STATED GOAL: List every line in the items below that contains the string "height". Case counts.

Collection entries
-- START --

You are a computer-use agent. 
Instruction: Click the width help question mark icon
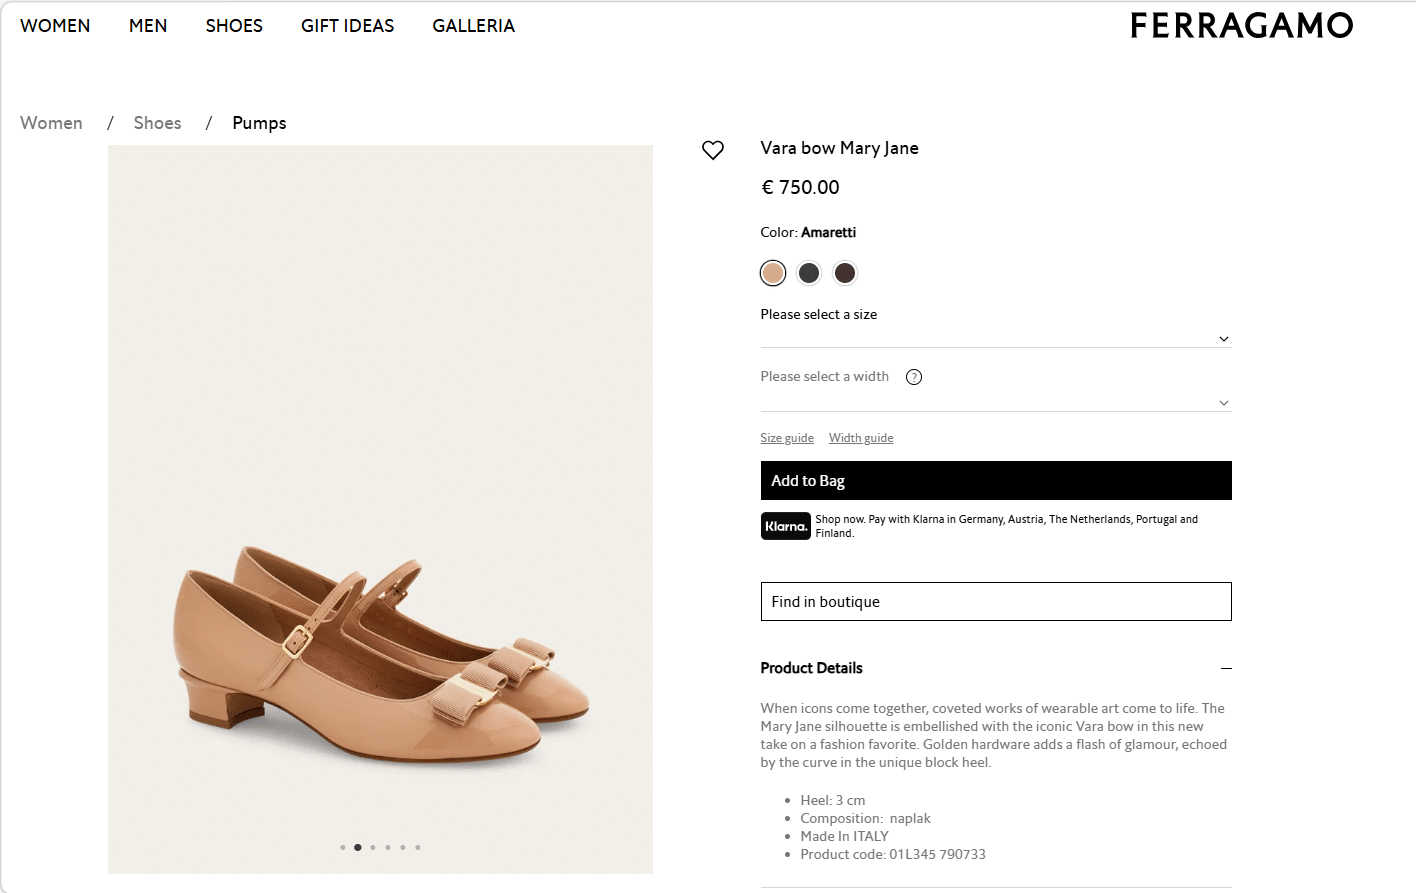pos(914,377)
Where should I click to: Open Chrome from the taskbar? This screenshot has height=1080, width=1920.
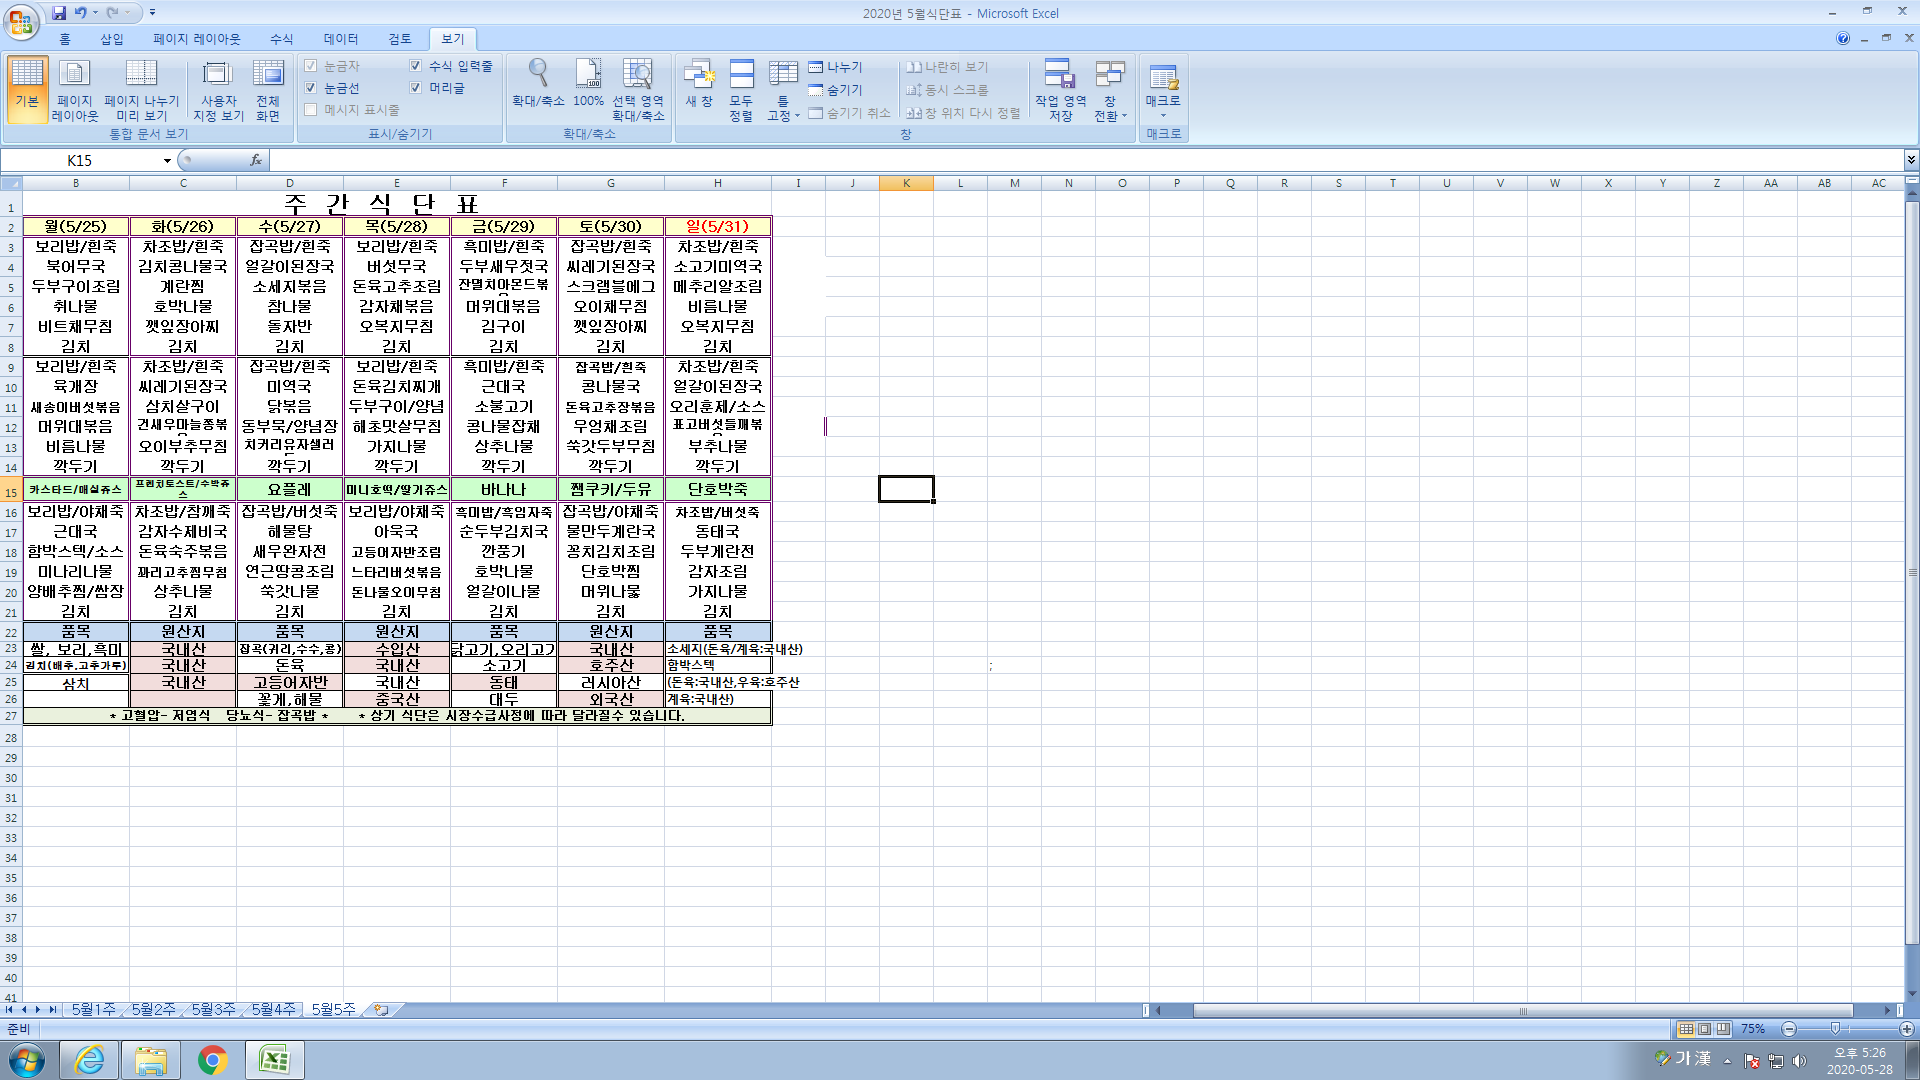tap(212, 1059)
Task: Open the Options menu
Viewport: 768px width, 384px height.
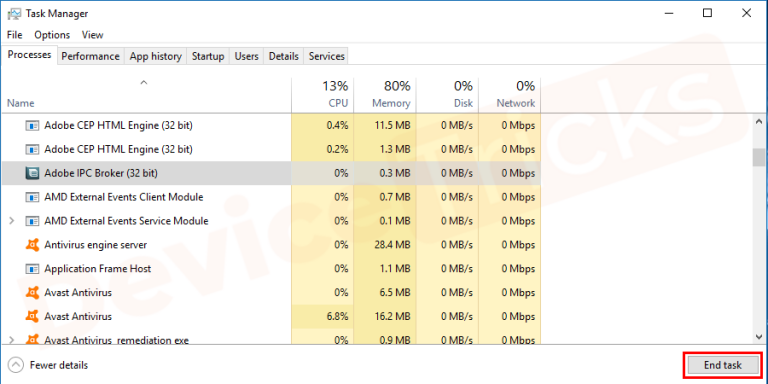Action: pyautogui.click(x=52, y=35)
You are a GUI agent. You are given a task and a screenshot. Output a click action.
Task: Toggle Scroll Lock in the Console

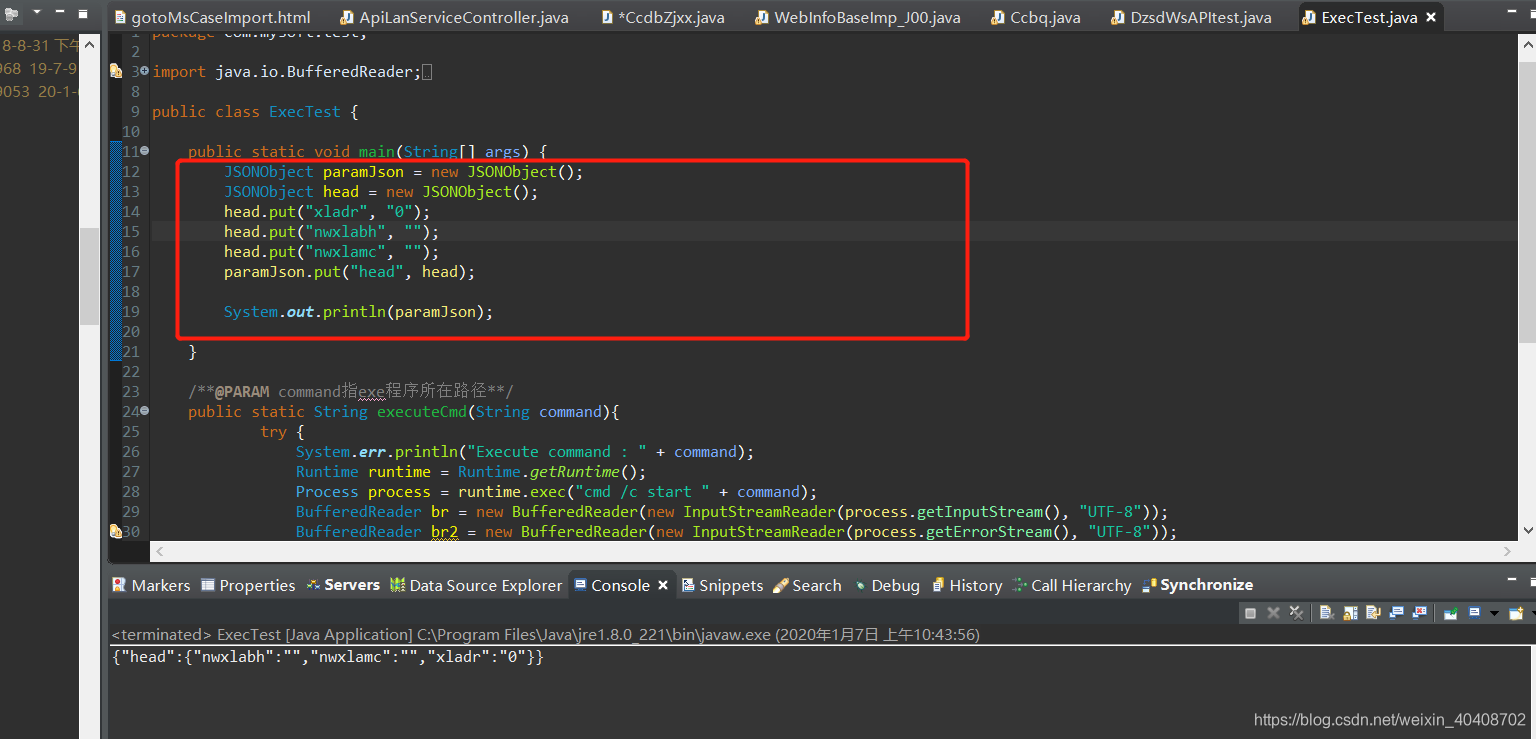tap(1350, 613)
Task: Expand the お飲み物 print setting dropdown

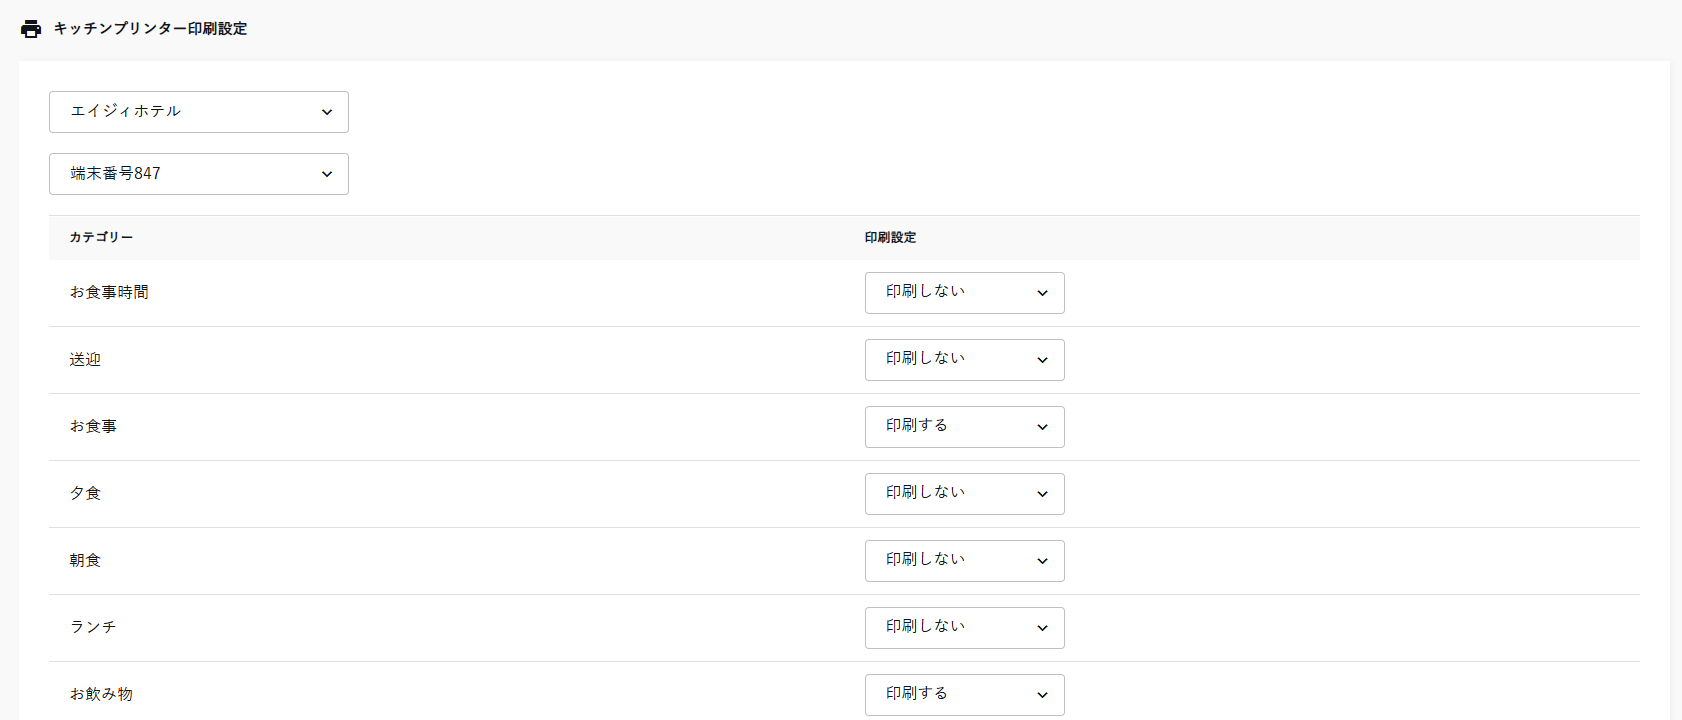Action: [x=964, y=695]
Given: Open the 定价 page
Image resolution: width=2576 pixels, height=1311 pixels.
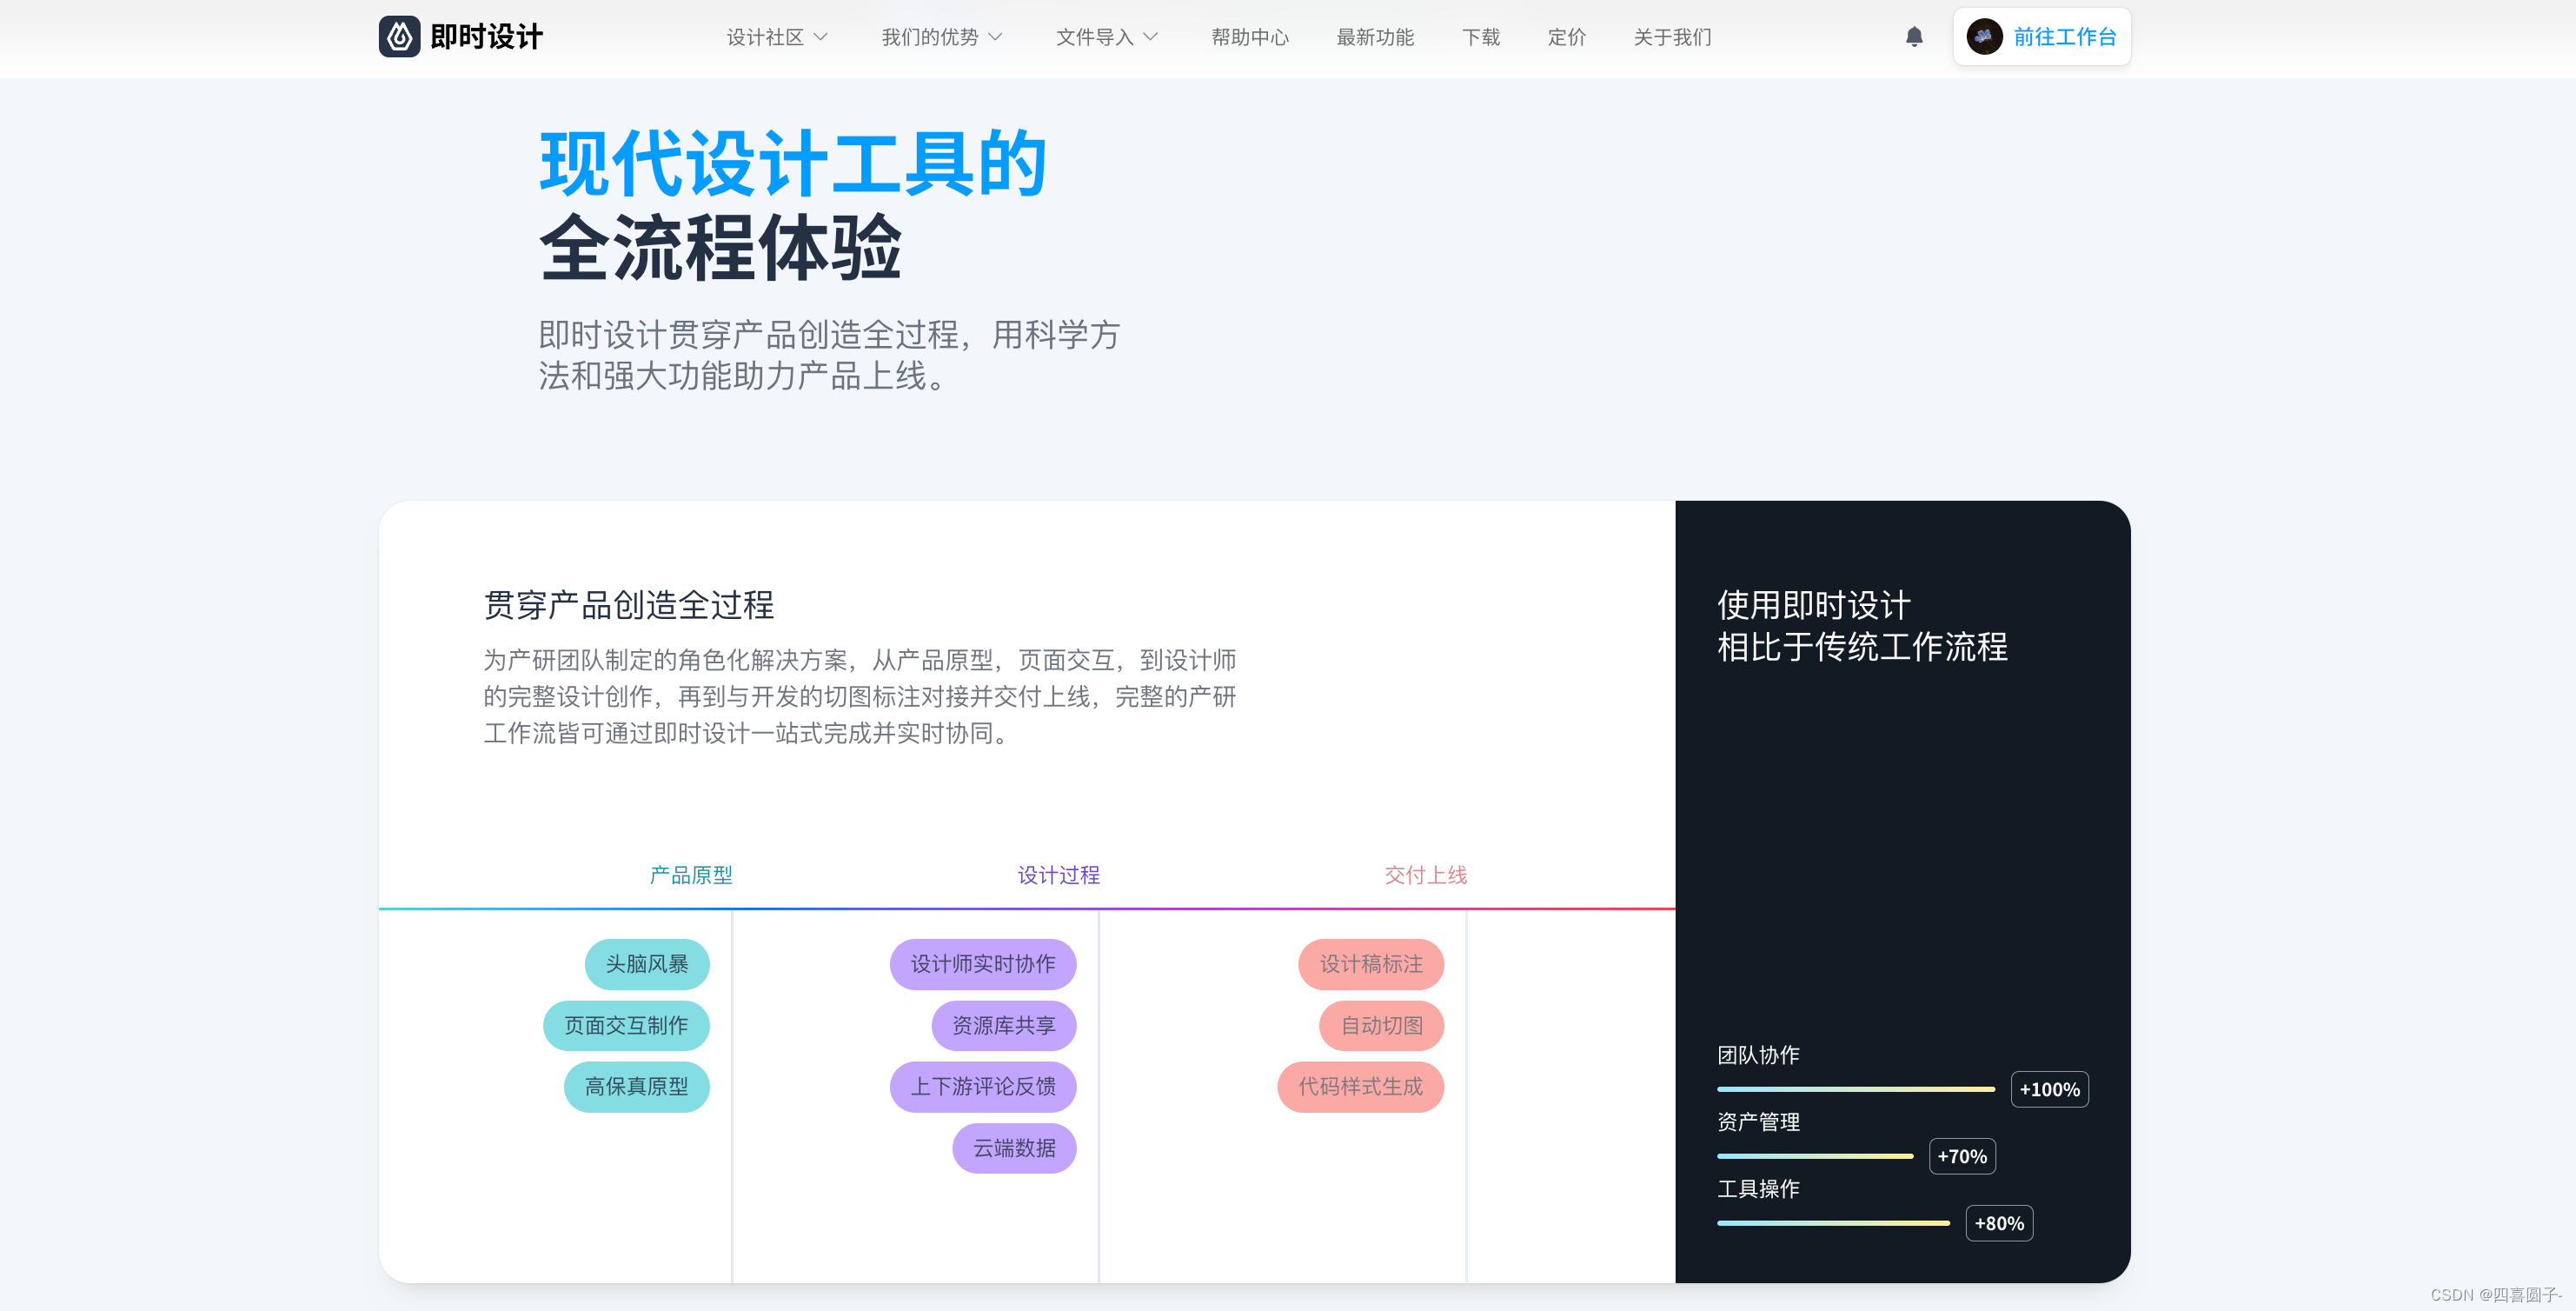Looking at the screenshot, I should click(x=1566, y=37).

-- END --

IN RESPONSE:
Where should I click to: Open Chrome from the taskbar? This screenshot has height=1080, width=1920.
Viewport: 768px width, 384px height.
Image resolution: width=2576 pixels, height=1311 pixels.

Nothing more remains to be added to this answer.